While Galaxy players speak fondly about the Brazilians, they can actually speak very little directly to them, at least words and phrases that are understood. The trio of newcomers, however, each debuted against New England last weekend and continued to win over their teammates by displaying their talents.

Leonardo paired with Omar Gonzalez in central defense, while Juninho started in the midfield. Cazumbua replaced Eddie Lewis at left midfield -- a position he’d played only for one week prior -- in the 26th minute.

Galaxy captain Landon Donovan said the trio did well but also have room to grow.

“Leonardo played pretty good,” Donovan said after the victory over the Revs. “Alex played pretty well. He has to get used to the pace here. It’s different than playing in where he’s used to playing, in Brazil. Juninho had some moments where he was good and creative. He’s going to get better as time goes on.”

While the trio of newcomers speaks only Portuguese, they are each taking English classes. But while the long-term prospects of picking up a second language seem bright, the short-term necessity for improving their ability to communicate is pressing.

On the backline, Gonzalez said he tried to do his part by communicating in a familiar language.

“We just learned like 10 words that are necessary,” explained Gonzalez. “Drop, go forward, step, man coming. That’s the main thing we have to know. Other than that, it’s soccer.”

However, when asked if he’d learned those words in Portuguese or if his teammates had learned those phrases in English, Gonzalez said neither.

“I just speak to them in Spanish,” he said.

Portuguese and Spanish are similar and has been a combination seen before at the HDC. In 2005, the Galaxy brought in Brazilians Marcelo Saragosa and Paulo Nagamura, and each player was bilingual. Both often fielded questions in Spanish. Nagamura picked up English when he was in the Arsenal youth system in London.

But speaking in Spanish is only a quick fix way to get a point across, and even then it’s not ideal.
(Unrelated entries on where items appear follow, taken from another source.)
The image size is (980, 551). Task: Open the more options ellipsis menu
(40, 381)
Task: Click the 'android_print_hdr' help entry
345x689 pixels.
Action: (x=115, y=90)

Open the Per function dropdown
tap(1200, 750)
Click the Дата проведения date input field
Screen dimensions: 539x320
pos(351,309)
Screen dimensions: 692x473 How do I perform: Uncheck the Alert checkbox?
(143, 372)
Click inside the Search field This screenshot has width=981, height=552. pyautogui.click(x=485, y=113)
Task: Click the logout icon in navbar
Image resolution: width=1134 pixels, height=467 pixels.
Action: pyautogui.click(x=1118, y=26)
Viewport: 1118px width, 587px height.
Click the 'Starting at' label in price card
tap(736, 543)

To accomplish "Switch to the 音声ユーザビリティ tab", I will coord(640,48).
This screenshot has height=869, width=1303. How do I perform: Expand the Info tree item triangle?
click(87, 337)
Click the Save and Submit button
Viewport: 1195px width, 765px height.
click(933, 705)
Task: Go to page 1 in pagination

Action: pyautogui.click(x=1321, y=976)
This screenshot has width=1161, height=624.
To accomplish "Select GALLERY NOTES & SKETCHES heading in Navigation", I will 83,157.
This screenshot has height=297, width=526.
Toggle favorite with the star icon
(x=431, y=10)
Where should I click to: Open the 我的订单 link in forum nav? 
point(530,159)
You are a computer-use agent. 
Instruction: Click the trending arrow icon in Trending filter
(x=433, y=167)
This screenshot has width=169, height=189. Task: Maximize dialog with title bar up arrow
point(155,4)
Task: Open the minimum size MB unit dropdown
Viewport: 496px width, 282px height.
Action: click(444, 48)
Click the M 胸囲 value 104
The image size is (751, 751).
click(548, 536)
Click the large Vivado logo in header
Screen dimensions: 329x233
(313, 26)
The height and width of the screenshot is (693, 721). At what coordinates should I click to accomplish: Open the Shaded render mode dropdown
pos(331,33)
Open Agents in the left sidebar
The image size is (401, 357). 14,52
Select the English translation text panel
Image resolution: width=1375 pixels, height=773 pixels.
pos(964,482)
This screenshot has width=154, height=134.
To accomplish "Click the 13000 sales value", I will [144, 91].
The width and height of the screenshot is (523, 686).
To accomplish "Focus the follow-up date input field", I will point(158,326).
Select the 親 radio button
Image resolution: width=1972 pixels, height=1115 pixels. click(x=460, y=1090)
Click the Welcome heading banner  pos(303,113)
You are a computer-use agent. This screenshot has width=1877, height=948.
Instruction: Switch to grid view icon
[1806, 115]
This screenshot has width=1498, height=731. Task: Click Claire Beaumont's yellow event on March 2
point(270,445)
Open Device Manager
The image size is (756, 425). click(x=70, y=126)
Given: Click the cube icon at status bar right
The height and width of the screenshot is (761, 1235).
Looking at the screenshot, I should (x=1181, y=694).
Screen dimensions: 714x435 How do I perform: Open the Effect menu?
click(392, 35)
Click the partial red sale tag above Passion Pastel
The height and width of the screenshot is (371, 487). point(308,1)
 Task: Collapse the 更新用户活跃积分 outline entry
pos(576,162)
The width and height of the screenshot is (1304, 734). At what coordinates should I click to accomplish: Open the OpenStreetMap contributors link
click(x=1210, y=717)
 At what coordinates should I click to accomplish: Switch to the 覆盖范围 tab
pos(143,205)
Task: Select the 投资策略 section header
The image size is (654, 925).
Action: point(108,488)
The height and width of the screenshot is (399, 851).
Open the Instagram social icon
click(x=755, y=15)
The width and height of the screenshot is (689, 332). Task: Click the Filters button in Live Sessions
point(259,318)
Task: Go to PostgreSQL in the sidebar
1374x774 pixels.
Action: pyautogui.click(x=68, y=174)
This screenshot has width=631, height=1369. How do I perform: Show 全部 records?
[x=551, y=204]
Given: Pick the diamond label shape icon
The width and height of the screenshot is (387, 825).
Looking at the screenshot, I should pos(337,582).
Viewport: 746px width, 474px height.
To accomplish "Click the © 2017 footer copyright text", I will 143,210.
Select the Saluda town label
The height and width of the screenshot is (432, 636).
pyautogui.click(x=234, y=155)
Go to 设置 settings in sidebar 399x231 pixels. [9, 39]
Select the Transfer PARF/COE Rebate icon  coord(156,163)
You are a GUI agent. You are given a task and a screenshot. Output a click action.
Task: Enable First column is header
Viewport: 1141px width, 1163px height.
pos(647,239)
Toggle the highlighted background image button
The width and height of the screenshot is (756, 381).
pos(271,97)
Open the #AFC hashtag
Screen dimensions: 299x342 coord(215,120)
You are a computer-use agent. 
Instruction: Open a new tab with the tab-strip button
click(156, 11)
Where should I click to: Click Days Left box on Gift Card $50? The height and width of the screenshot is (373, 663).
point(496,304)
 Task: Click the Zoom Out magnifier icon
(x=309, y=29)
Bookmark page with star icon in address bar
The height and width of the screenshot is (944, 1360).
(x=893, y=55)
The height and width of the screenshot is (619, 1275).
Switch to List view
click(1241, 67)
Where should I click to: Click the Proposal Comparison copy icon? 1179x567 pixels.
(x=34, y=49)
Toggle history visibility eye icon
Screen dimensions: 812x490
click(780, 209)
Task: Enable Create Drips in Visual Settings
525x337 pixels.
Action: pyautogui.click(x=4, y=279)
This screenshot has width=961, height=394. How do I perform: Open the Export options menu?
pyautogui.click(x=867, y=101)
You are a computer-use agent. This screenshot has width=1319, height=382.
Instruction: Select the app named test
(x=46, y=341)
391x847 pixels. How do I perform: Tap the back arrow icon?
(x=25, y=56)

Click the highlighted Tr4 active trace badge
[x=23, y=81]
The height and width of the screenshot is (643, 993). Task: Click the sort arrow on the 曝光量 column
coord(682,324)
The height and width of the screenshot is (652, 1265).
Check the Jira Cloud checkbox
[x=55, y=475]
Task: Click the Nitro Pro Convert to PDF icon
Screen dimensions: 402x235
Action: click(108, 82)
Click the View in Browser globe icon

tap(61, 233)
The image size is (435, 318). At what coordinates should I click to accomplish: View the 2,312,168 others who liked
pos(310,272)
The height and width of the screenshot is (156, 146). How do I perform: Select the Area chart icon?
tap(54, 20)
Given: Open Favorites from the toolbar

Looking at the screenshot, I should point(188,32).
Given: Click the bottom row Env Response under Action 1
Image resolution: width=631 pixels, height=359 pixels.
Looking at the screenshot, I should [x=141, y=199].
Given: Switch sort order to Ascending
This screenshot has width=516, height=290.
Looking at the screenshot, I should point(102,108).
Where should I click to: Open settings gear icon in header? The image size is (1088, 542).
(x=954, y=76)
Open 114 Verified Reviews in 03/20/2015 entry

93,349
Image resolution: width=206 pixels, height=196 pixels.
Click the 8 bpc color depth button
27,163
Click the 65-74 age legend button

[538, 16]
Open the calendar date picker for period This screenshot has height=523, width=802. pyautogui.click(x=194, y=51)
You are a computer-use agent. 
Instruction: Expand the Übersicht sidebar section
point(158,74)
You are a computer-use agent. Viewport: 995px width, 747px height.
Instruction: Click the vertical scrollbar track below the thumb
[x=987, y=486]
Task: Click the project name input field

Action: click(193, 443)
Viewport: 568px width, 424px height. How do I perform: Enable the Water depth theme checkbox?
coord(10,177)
“A lot of guys speak Spanish and we can communicate that way,” said Donovan, “but when you’re on the field, you speak English words that come natural. They need to learn at least basic words so we can move forward.”

For those who don’t know a lot of Spanish or Portuguese, there are still ways to communicate. Explained Galaxy forward Edson Buddle, “Sign language. Point. With Internet now, it’s easy to communicate.”

But Buddle said he’s not concerned about a language barrier on or off the field. Not having the ability to communicate with Cazumba, Leonardo and Juninho directly hasn’t exactly made the trio outcasts.

“I went down [to Brazil] once and there are soccer fields everywhere,” Buddle said, “so it’s easy for them to adjust. The game is a universal language and they fit in quite well. The personalities help also. They’re personable even though they don’t know English.”

Buddle actually has a vested interest in the trio’s English classes.

“I want to go to Carnival one day,” he said, “so I hope they can speak English before I go down.”